→ AIM OF THE EXERCISE
From the line that holds "Task: Click the" to the last line below, retype everything exactly and nothing else; omit pictures.

→ RECORD EXCERPTS
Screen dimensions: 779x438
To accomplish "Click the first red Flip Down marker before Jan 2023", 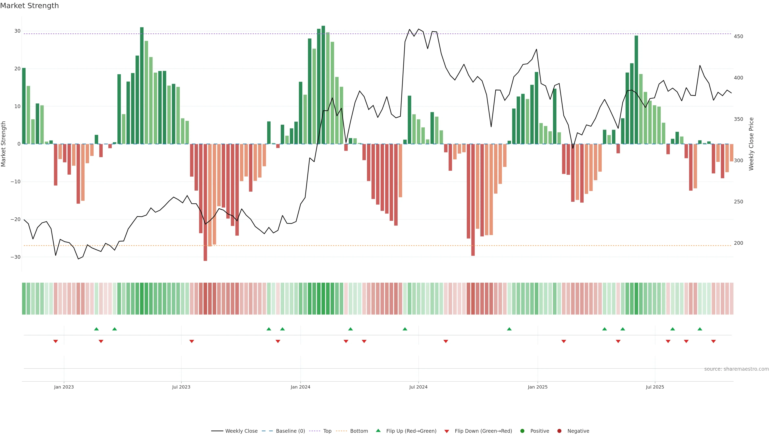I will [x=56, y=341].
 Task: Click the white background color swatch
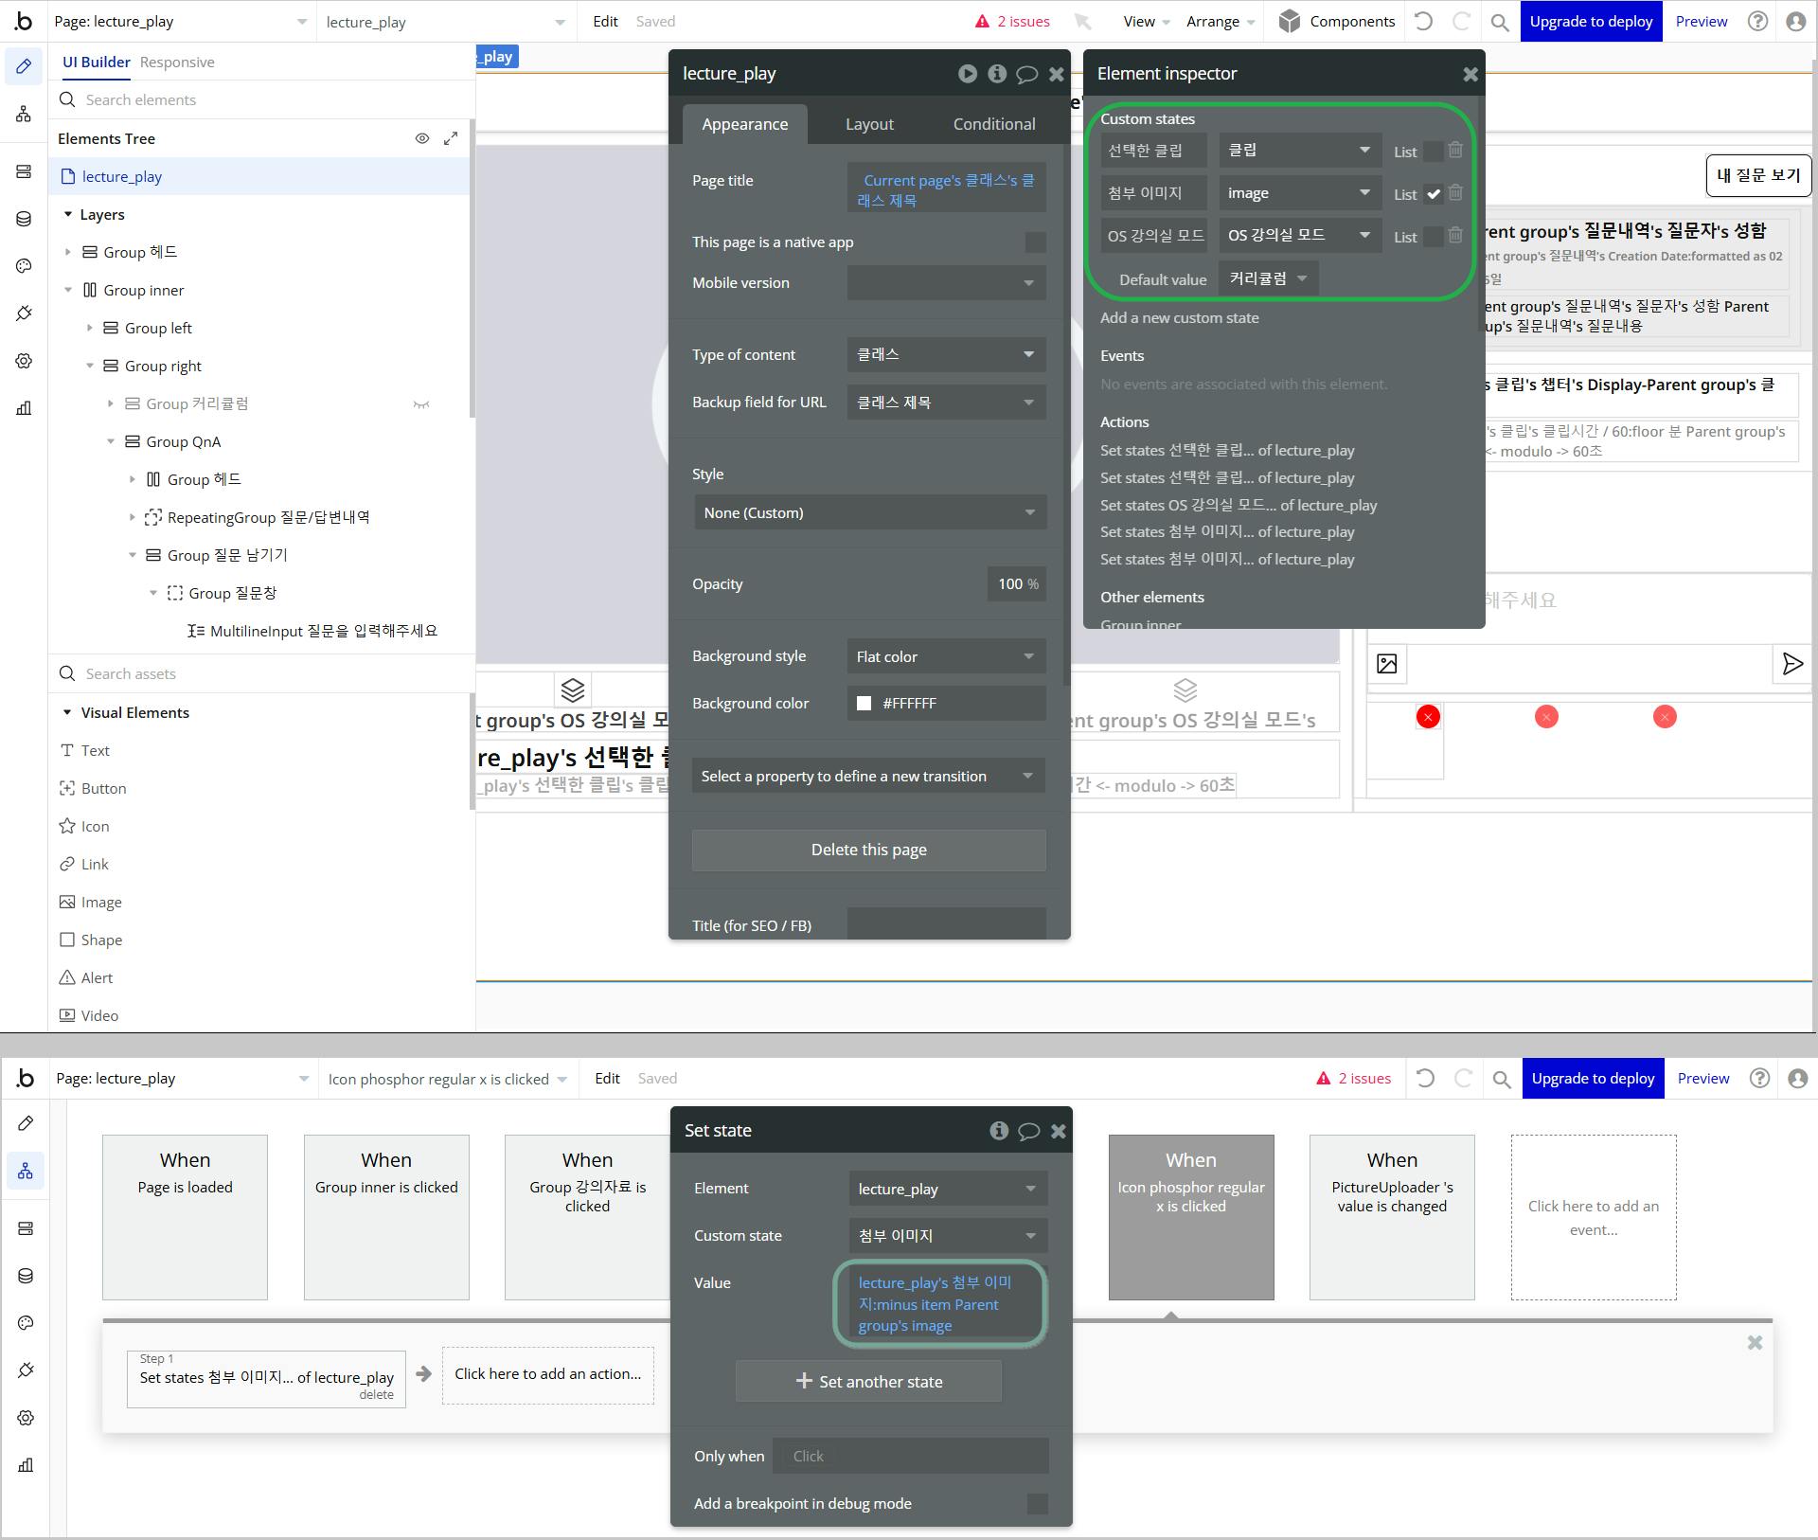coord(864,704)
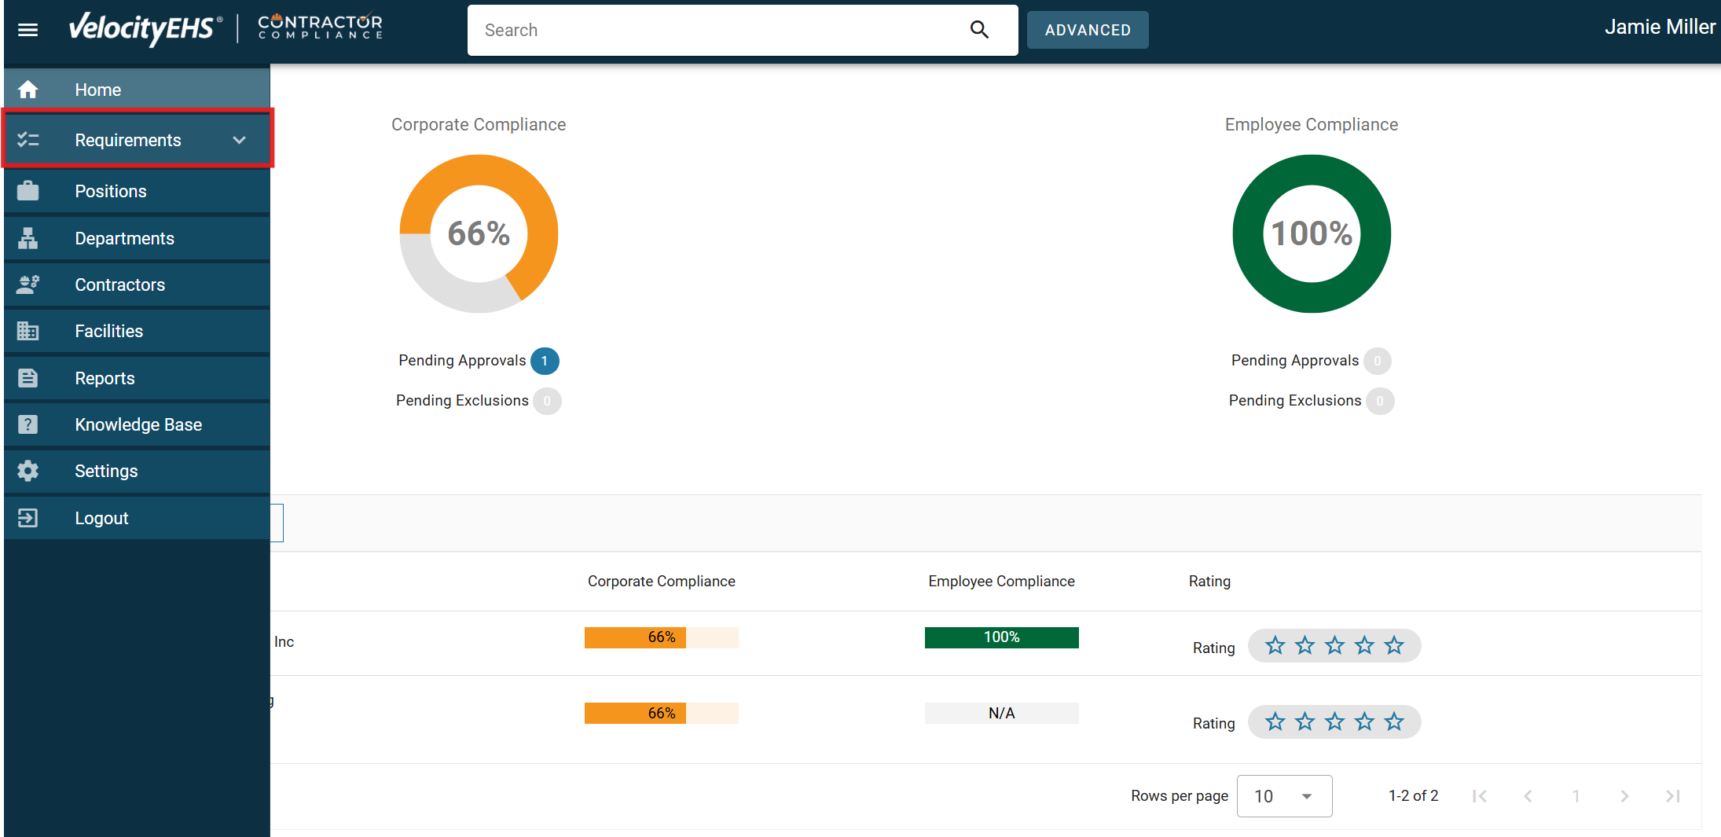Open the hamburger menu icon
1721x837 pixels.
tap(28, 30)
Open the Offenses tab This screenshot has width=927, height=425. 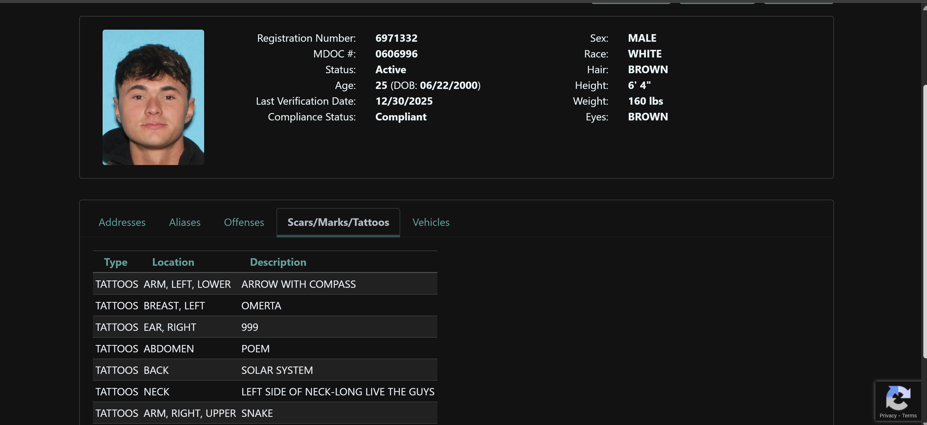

→ TASK SOLUTION
 Task: Click the white background color swatch
coord(864,704)
Open the hamburger menu icon
1721x837 pixels.
tap(28, 30)
Open the Offenses tab This screenshot has width=927, height=425. 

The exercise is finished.